> **RECORDS FOR PROCESSING**
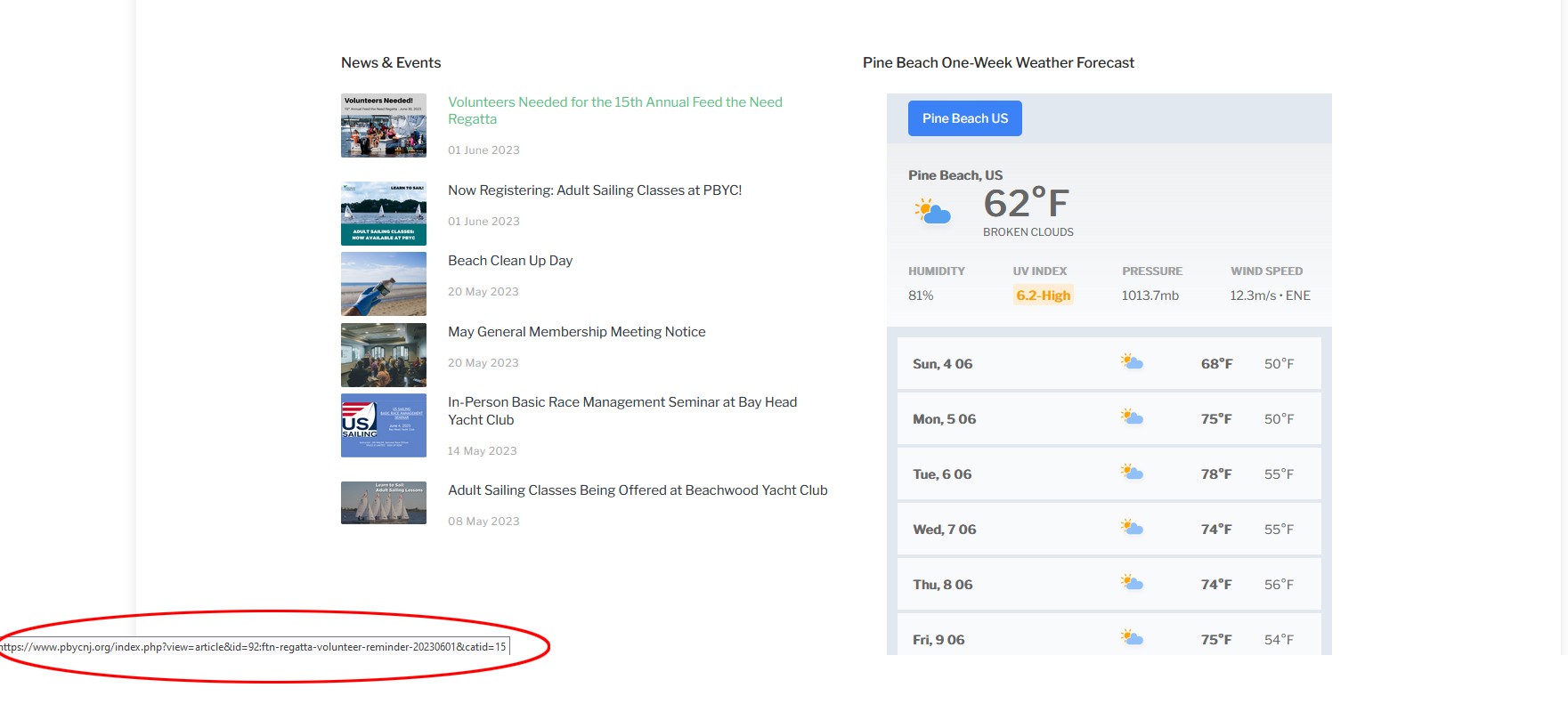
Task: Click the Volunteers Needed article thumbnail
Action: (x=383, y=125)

---

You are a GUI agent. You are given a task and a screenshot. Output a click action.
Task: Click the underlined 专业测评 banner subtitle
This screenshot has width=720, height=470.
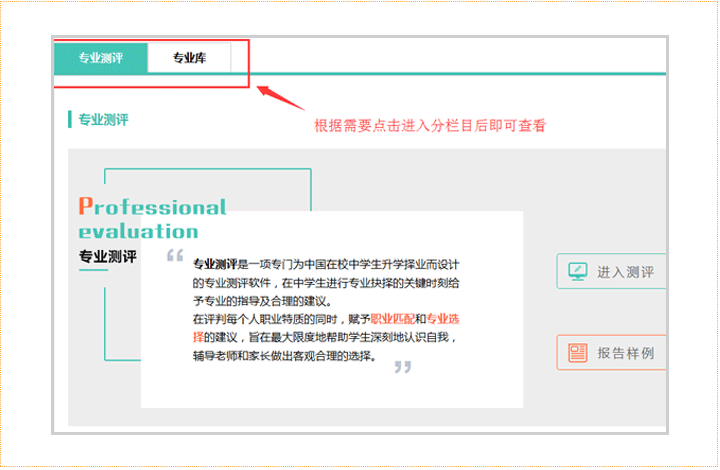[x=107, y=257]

> **WORK TO DO**
Turn the rows from the line containing "You are a GUI" through the line containing "[x=107, y=257]", both included, into a JSON list of strings with one string per line and no blank lines. Leave the pictures out.

> **WORKED SOLUTION**
[
  "You are a GUI agent. You are given a task and a screenshot. Output a click action.",
  "Task: Click the underlined 专业测评 banner subtitle",
  "This screenshot has width=720, height=470.",
  "[x=107, y=257]"
]